Kelime tanımını bul

Güncel Türkçe Sözlük
defetmek
  • nsz Kovmak
    "Eğer buraya karşı bir tecavüze kalkışırlarsa defedeceğim." - A. Gündüz
  • -i Savmak, savuşturmak
    "Tedhiş kasırgasını üzerlerinden defetmek için hiçbir gösterişi esirgemediler." - F. R. Atay

"defetmek" kelimesinin kullanım örnekleri.

Ülkemizin yaşadığı sıkıntılı süreçlerde basınımız, hep milletimizin yanında olmuş ve sıkıntıları defetmek için uğraşmıştır.

Seni zaten Bay Kemal, başından defetmek için aday yaptı, bunu anlamıyor musun?

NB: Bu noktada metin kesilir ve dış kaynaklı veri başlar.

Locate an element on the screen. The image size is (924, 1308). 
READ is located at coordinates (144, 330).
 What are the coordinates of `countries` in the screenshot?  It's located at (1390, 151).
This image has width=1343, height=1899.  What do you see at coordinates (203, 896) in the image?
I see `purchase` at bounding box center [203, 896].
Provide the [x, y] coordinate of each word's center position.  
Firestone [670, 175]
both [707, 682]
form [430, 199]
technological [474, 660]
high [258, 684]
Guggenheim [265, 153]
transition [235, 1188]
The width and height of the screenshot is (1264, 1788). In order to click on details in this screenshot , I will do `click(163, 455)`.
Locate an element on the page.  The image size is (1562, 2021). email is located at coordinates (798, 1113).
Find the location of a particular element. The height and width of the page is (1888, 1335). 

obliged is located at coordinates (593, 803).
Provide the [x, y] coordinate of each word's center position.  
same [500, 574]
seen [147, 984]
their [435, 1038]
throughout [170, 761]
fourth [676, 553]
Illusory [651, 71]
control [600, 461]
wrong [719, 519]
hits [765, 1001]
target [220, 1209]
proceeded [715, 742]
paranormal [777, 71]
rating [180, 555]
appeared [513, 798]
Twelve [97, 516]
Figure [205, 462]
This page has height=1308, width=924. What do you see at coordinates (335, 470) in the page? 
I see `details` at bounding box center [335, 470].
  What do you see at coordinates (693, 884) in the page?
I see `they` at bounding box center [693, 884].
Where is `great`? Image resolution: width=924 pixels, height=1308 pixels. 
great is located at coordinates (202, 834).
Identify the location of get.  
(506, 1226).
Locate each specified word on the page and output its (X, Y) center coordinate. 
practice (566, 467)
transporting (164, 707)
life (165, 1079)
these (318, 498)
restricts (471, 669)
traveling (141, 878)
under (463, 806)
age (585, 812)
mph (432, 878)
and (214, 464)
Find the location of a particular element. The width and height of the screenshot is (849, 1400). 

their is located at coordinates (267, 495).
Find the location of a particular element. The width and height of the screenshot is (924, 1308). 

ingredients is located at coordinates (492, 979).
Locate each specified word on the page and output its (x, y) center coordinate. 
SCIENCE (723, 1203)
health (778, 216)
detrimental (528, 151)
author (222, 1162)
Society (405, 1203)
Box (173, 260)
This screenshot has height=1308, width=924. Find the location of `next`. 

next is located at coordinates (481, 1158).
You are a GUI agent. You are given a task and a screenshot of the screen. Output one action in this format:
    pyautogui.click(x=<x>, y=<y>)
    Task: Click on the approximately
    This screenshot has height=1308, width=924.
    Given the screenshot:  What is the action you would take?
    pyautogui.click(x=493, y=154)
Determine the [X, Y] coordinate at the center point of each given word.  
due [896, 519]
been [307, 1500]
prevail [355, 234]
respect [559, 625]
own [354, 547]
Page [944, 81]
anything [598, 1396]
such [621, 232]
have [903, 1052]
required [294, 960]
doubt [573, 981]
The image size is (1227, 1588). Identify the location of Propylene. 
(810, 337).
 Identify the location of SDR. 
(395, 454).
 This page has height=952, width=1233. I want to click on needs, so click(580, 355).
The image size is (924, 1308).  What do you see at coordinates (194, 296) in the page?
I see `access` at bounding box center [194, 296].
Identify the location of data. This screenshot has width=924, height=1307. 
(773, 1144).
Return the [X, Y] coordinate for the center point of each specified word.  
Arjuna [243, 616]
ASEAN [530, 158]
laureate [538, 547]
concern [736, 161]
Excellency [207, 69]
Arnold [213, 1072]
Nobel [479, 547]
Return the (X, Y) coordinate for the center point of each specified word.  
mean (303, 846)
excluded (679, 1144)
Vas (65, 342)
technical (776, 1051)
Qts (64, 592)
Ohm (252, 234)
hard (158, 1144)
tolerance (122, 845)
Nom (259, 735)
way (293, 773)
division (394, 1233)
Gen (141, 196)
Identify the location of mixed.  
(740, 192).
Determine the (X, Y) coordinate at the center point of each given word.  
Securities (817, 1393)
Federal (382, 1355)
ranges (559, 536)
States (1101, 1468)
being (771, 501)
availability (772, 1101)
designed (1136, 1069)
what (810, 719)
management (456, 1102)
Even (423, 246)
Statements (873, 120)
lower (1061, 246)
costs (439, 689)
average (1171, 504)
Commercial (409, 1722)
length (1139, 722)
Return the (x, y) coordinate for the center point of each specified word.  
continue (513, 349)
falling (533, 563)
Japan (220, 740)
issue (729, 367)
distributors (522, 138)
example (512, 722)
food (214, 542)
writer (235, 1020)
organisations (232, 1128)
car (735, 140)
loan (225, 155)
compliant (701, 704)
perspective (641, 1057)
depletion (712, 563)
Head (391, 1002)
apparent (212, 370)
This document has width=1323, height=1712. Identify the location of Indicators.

Terör belasını defetmek amacıyla çözüm sürecini başlattık ama dış güçlerin güdümündeki odaklar koalisyon kurup Gezi ayaklanması gibi nice girişimlerle ortaya çıktılar.

Yıllarca kendi ülkelerindeki canileri başlarından defetmek için bilinçli olarak DEAŞ saflarına yönlendirenler, şimdi evlerine dönen teröristlerle ne yapacaklarını düşünüyorlar.

O topraklardan çıkan terörün de ülkemiz üzerinde oluşturduğu baskıyı defetmek için elinden geleni yaptı, yapıyor ve yapacak.

Bunun için altın saat dediğimiz, zamanında ve yeterli ekiplerle olay yerine intikal etmek ve intikal ettikten sonra da olayı yöneterek en iyi şekilde, paniğe kapılmadan bu hadiseyi, zararı defetmek açısından çok önemli.

Bu belayı, bu milletin başından defetmek de bizim boynumuzun borcudur.

Birincisi FETÖ'yü ülkesinden defetmek isteyen ülkelerdeki okulları devralarak.

Geldiğimiz ilk günden itibaren bu anlayışı defetmek, yıkabilmek için uğraştık ve bugüne kadar da samimiyetimiz ve inandırıcılığımızla bu zihniyet ve algıyı bertaraf ettiğimizi düşünüyoruz.